**Problem**
If a line in the entries below includes "description", pick it out and copy it.

━━ Records shown

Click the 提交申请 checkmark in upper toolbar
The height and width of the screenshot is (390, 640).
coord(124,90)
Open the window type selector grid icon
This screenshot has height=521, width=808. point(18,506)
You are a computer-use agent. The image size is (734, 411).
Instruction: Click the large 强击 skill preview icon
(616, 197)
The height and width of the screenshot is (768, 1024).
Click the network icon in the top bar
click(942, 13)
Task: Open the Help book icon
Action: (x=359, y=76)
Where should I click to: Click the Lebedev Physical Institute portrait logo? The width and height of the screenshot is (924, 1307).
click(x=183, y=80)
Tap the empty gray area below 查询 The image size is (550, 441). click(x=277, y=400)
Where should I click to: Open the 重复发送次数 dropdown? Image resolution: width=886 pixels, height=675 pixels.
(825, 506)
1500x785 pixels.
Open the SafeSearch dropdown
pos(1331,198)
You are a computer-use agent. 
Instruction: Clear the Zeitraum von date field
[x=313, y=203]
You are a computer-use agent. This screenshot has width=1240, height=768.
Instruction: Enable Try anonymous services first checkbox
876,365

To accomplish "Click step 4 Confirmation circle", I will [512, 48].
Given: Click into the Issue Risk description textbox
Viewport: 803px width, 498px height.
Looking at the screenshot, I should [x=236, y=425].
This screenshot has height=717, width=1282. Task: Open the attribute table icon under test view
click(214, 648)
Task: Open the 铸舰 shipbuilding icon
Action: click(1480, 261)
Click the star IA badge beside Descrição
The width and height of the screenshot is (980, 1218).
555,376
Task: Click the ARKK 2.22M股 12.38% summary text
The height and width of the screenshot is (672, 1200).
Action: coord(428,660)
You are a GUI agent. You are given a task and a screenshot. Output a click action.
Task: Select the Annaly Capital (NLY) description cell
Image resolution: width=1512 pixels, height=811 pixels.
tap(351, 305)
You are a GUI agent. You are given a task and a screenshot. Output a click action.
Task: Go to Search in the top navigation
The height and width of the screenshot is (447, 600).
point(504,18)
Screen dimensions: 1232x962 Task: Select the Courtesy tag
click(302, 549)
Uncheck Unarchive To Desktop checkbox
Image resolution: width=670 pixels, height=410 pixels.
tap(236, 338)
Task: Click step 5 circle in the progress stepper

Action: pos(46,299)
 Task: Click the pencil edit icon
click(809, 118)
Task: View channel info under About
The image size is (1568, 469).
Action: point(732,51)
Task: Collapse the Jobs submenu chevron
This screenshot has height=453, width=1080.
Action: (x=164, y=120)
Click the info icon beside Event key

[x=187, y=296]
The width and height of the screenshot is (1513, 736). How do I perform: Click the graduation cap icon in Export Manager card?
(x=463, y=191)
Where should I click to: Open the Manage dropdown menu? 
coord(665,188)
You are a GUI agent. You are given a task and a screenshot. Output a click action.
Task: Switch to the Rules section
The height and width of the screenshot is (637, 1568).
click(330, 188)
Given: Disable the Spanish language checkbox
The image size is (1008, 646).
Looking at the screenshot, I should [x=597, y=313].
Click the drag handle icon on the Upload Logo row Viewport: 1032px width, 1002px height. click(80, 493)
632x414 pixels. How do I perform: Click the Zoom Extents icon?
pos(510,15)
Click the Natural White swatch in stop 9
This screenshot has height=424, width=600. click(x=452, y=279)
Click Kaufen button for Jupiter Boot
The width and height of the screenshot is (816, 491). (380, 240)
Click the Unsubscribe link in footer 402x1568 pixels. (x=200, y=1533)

━━━━

**Written response**
Given: Click into the Issue Risk description textbox
Task: Select the Annaly Capital (NLY) description cell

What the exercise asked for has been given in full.